STRUCTURAL STUDIES OF A FAMILY OF HIGH-AFFINITY LIGANDS FOR GPIIB/IIIA

A class of potent orally active cyclic peptide antagonists of the glycoprotein IIb/IIIa adhesion molecule have been prepared by linking a tetrapeptide, RGD-containing sequence between the two ends of a semirigid linker, m-(aminomethyl)benzoic acid (Mamb). To determine how this amino acid constrains the conformation of the intervening peptide sequence and to shed some light on the receptor-bound conformation of the peptide, we examined the solution and solid-state structures of nine cyclic analogues whose receptor binding constants span approximately 4 orders of magnitude. The general structure of these analogues is cyclo(Xxx-Arg-Gly-Asp-Mamb). The backbone conformations of each compound trace out a rectangular shape with a beta-turn centered at the Xxx-Arg bond.

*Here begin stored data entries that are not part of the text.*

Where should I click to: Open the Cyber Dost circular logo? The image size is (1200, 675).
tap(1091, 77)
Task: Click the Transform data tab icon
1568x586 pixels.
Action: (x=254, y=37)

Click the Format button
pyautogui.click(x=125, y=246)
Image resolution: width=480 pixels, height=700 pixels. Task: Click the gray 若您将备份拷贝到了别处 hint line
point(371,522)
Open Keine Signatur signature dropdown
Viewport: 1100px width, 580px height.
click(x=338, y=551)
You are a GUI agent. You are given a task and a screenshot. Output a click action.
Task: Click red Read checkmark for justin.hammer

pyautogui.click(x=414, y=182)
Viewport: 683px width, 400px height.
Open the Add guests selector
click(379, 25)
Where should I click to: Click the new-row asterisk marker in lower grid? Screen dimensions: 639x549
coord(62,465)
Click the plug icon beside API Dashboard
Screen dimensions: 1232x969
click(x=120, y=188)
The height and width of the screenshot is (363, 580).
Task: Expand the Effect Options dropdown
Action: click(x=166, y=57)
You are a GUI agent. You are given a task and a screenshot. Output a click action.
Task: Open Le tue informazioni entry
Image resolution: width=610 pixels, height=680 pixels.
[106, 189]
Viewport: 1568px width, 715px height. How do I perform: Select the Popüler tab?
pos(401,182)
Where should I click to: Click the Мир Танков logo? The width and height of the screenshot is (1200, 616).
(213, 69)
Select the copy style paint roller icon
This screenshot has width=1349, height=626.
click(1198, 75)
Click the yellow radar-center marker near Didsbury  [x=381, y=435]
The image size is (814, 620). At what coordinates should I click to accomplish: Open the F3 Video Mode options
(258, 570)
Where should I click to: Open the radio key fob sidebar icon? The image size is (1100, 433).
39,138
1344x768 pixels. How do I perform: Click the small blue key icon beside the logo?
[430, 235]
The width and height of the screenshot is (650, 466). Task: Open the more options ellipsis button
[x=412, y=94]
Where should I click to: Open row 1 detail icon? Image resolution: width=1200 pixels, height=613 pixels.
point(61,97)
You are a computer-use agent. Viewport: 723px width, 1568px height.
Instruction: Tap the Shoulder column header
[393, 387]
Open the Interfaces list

In the most potent compounds in this series Xxx is a small, aliphatic D-amino acid, and N-alpha of the Arg residue is methylated: peptides containing these features are highly rigid and contain a type II' beta-turn centered at the D-Abu-N-MeArg dipeptide, a highly extended Gly residue, and a C-7 turn centered at the Asp. Peptides lacking the N-methyl group and/or with reversed chirality at Xxx are more flexible. The N-alpha-methyl group also restricts the conformation of the Arg side chain. In addition the aliphatic side chain of the D-amino acid, the N-alpha-methyl of N-MeArg, and the phenyl group of the Mamb linker form a continuous hydrophobic surface, which presumably interacts favorably with the receptor. Finally, the effects of conformational constraints introduced at the Mamb and the Asp residues were investigated to determine their effects on receptor binding.